The Mountaineers were dominated by the Red Raiders in essentially every facet, and WVU's defense again was victimized early and often in Texas Tech's 49-14 win at Jones AT&T Stadium.
The game was essentially over by halftime. Quarterback Seth Doege took advantage of a porous Mountaineer secondary to throw for 336 yards and four touchdowns by halftime, as Tech took a 35-7 lead into the locker room.
But while the defense didn't have its best day, things may have actually been worse on offense.
Offensive Player of the Game
For the first time in a long time, Geno Smith looked like a mere mortal.
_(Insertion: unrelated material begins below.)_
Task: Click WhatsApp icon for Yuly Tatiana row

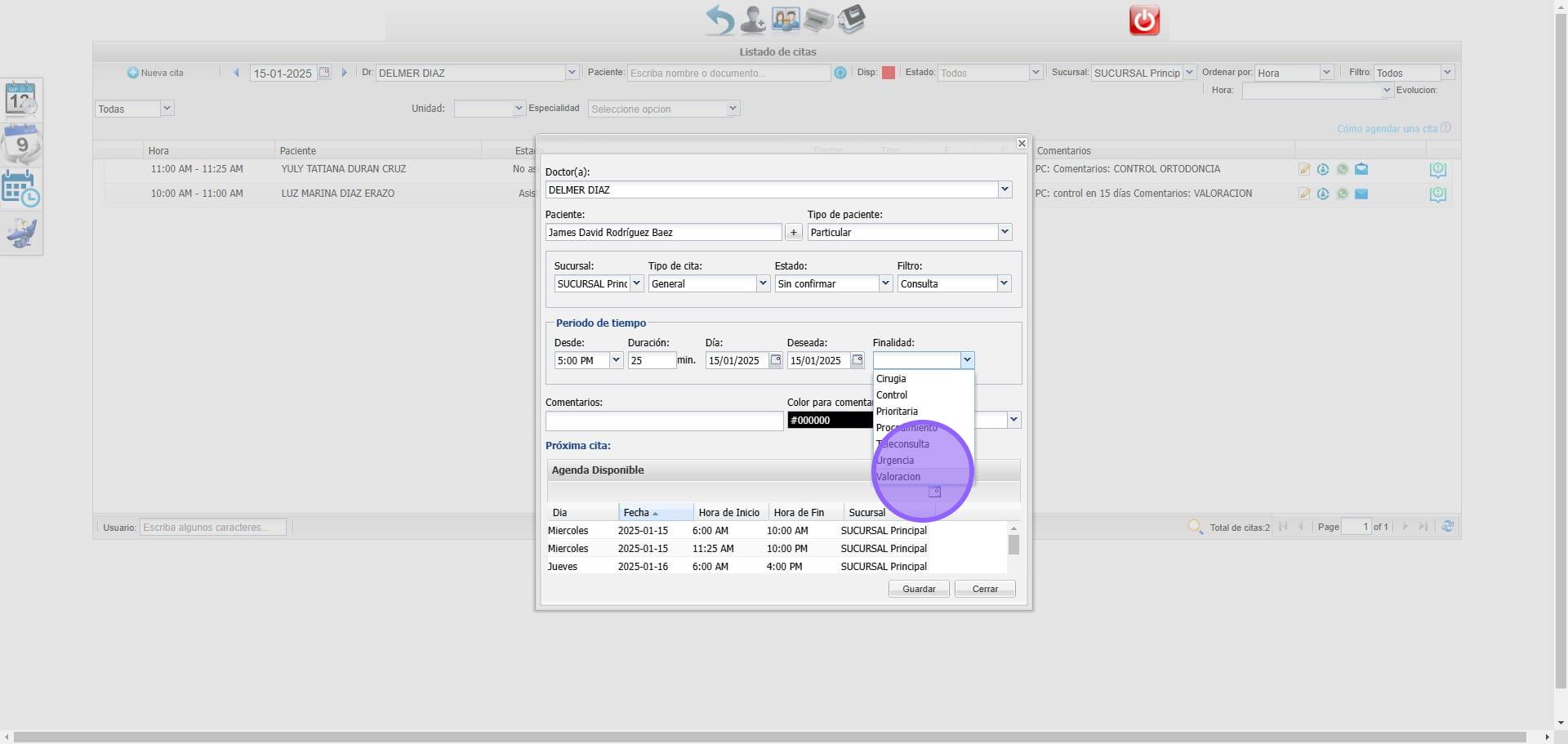Action: tap(1342, 170)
The senior saw his Heisman Trophy candidacy take a big hit, as he finished 29-of-55 for 275 yards with one touchdown. He had only thrown 38 incomplete passes in WVU's first five games; he threw 26 on Saturday alone.
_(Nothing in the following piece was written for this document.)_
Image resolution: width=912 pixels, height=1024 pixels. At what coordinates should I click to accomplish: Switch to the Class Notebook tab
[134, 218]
Smith's accuracy -- pinpoint through the team's first five games -- was just a bit off all afternoon. He struggled to find the right touch on deep passes, and with Texas Tech tackling well in space, WVU could not string together drives. It was 10-of-21 on third downs (it faced only 12 all game at Texas last week) and converted only 1 of 6 fourth down tries.
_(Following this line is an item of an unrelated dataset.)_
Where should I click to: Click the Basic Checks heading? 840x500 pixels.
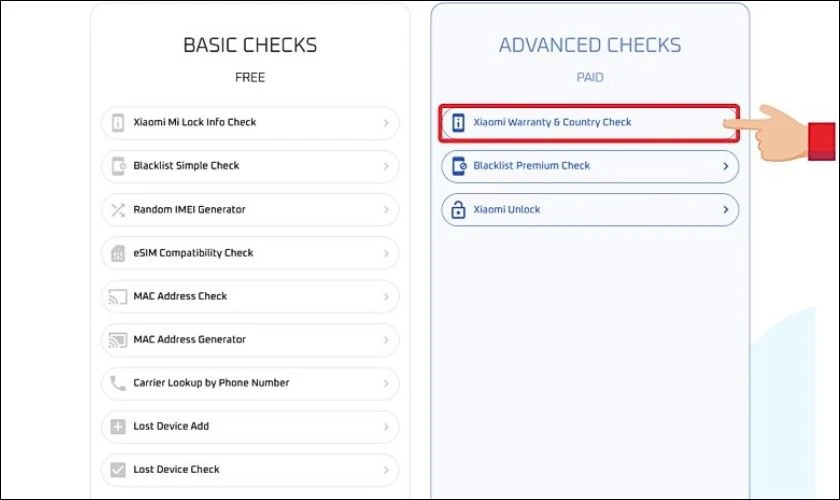tap(250, 45)
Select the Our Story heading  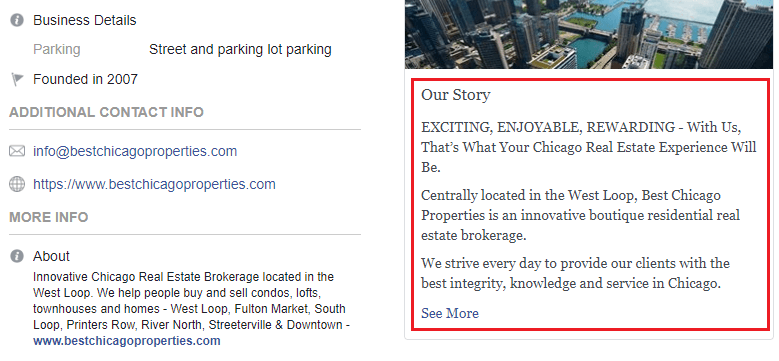tap(456, 95)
"Geno let the wind affect him," Holgorsen said. "I've played around here for eight years, and it wasn't any windier today. It's a nuisance, but if you let that be an excuse, it's going to mess with you and I think it did."
Smith didn't buy it. "The wind didn't bother me. Anyone who says that obviously doesn't know football," the senior quarterback said.
West Virginia (5-1, 2-1) scored the fewest points of the Holgorsen era on offense (the previous low was 21 in last season's games against LSU and Pittsburgh). It was the most lopsided loss the program has taken since a 2001 game against then-No. 1 Miami, when coach Rich Rodriguez's first WVU team fell 45-3.
The Mountaineers did not score their second and final touchdown until only 2:41 remained. By then, it was 49-7 and many among the crowd of 57,328 -- the ninth-largest in stadium history -- were preparing to rush the field in celebration.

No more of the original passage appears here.